See our episode on pulmonary hemorrhage for more information!

Approach to Massive Hemoptysis from ICU OnePager


Making “bronchoscopy only” diagnoses

  • Diffuse Alveolar Hemorrhage (DAH)

    • Finding: Increasingly bloody returns on serial lavages

  • Infections not covered by empiric therapies:

    • Invasive fungal infection (e.g. mucor), azole resistant fungi (C glabrata)

    • Rare/unusual infections (PJP, histoplasmosis, etc)

  • Infection mimics:

    • Acute eosinophilic pneumonia (AEP) and chronic eosinophilic pneumonia (CEP)

      • Finding: eosinophils > 20%

    • E-Cigarette Vaping Associated Lung Injury (EVALI)

      • Foamy lymphocytes

    • Organizing Pneumonia

    • Others

  • Remember to always send a cell count on a BAL! And cytology!

  • How often does bronchoscopy change management? Surprisingly often!

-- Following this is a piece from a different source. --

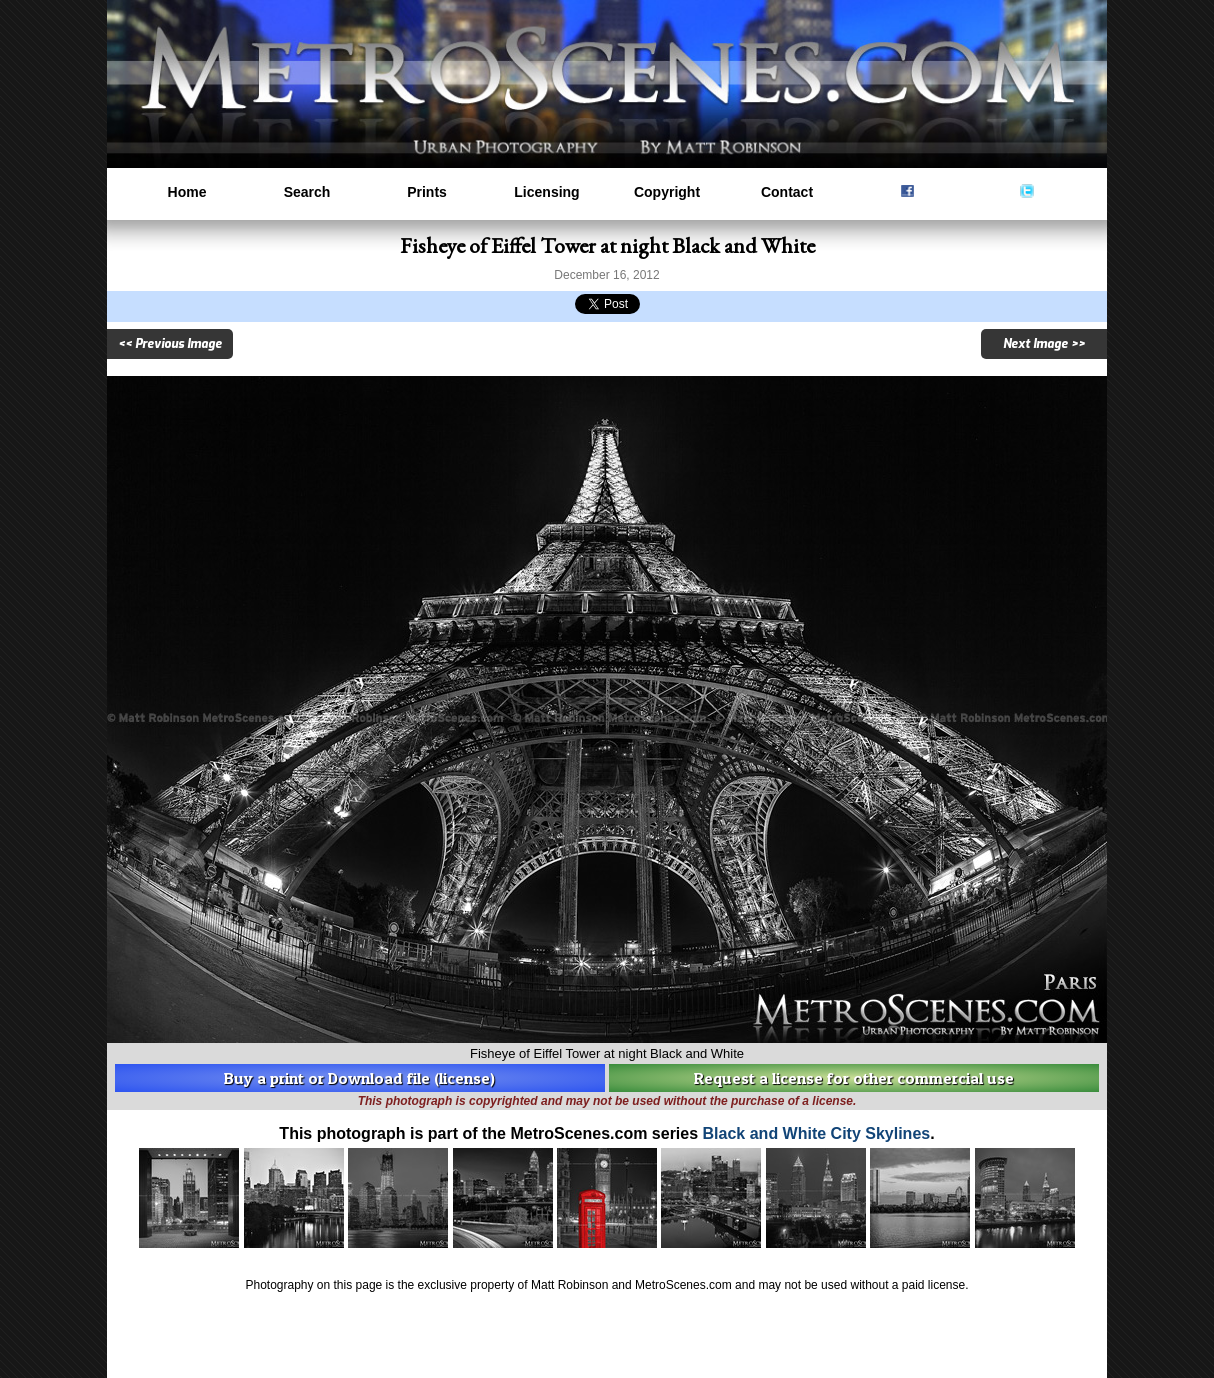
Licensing (546, 192)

    • A study of how often bronchoscopy changes management in an oncology population. 500+ patients with AML or high grade myeloid neoplasms who underwent bronchoscopy at one center over 5+ years.

    • 1) an unexpected diagnosis was made and followed by a management change (as the most rigorous estimate of utility)

      • 13% of the time a diagnosis was only made because of bronchoscopy which changed management 

    •  2) the post-bronchoscopy diagnosis was discordant from the leading diagnosis considered before this procedure and was followed by a management change

      • 48% of the time pre and post procedure leading diagnoses were different

      • 26% of the time the change in leading diagnosis led to a change in therapy

    • 3) a change in management was made following bronchoscopy regardless of whether the diagnosis was expected or considered.

      • 32% escalation of antibiotics

      • 30% de-escalation of antibiotics

      • 9% addition of steroids

      • 2% mold → surgery

  • Remember that in critically ill patients whose symptoms are unexplained or failing to resolve with therapy, diagnostic flexible bronchscopy can provide useful insights.